The next source of money is the other party himself and his personal assets. In the event the other person does not have insurance and your insurance is not adequate, you would then look to the assets of the defendant to perhaps attach his wages or force the sale of his house or seize his bank accounts. This becomes more complicated if his assets are all jointly owned with his wife and are not attachable. In some cases, a large verdict against an individual may force him to file bankruptcy
Product Liability Cases
This deals with cases where the maker of a product negligently designed it, used defective materials, assembled the parts improperly, mislabeled the product or failed to warn you of a danger when they should have.
Some states impose liability upon the manufacturer of a product if the product is simply defective and the product hurts you. These states are called “strict liability” states.
Other states impose liability if you show a defect in the product which renders it unfit for its intended use and the defect damaged you.
The duty warn product users of potential harm is a fertile area for liability of manufactures if you were injured and the harm could have been avoided if you had been warned of the danger.
This is the medical, legal or other professional malpractice area of the law. Liability is only imposed upon the professional when it can be shown that he did not act as a “reasonable professional” would have acted under the circumstances. A doctor, or other professional, is permitted to make a mistake in his judgment so long as his judgment was reasonable under the circumstances. He does not have to be right, and if he is wrong, he is not always liable for the harm or death that may result.
To impose liability, other experts in the field must establish that what the defendant did was unreasonable.
-That he failed to act up to the standard if care in his fields of practice.
Slip and Fall Cases
In these cases, the key requirements for liability is to establish that the people who run the place where the slip and fall occurred knew, or reasonable should have known, of the hazardous or dangerous condition and failed to correct it or warn others of the danger.
If someone drops a banana in the food store and the person, standing right behind him fails to see it and slips and falls, the store is not liable because they did not know of the problem and did not have the opportunity to correct it.
Ice and snow cases present the same problem as do cases involving tripping over poorly lit stairs, protrusions, or objects in restaurants and other stores.
States adopted the workmen compensation laws due to hardships on employees when they were hurt on the job and unsuccessfully tried to prove their employer negligent.

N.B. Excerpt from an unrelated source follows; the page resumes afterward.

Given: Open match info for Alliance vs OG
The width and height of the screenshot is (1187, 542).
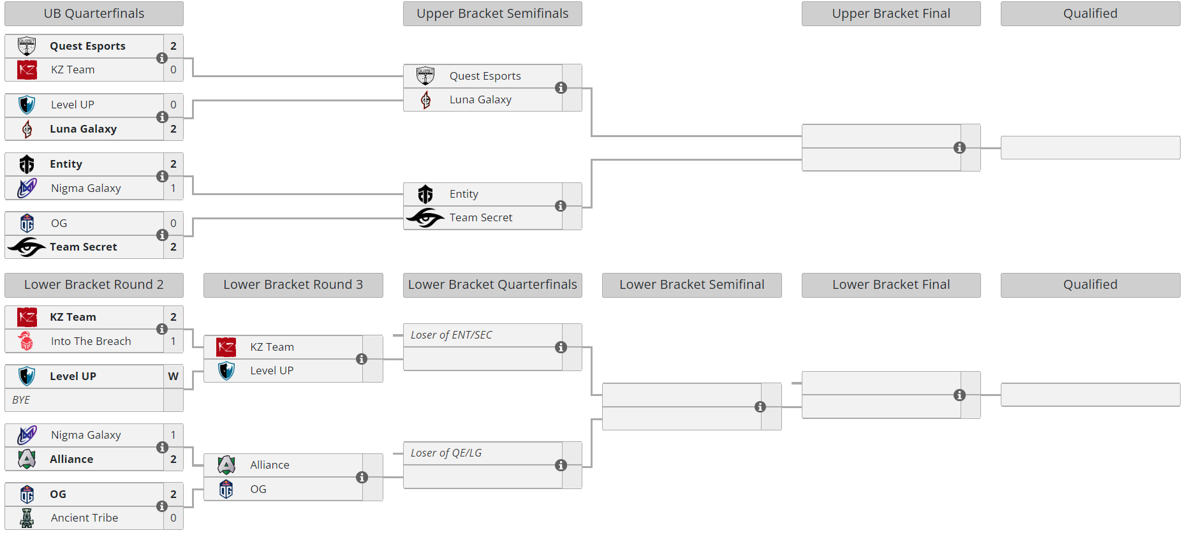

The laws require the employer to pay certain parts of your loss whenever you have been hurt on the job, regardless of whether the employer is liable to you.
Workmen compensation laws require the employee to go only through the workmen compensation system. The employee id not permitted to sue the employer in court-even if the employer is guilty if negligence in causing the injury to or death of the employee.
These laws require the employer to carry insurance which is the source if money to pay for these injuries. They usually pay all the medical bills related to the accident and 67% of your average weekly wage for a specified period of time as defined in the particular law. You may also be entitled to compensation for loss of or a permanently injury to your hand, fingers, feet, arm, leg, vision, hearing and scaring or disfigurement to your body.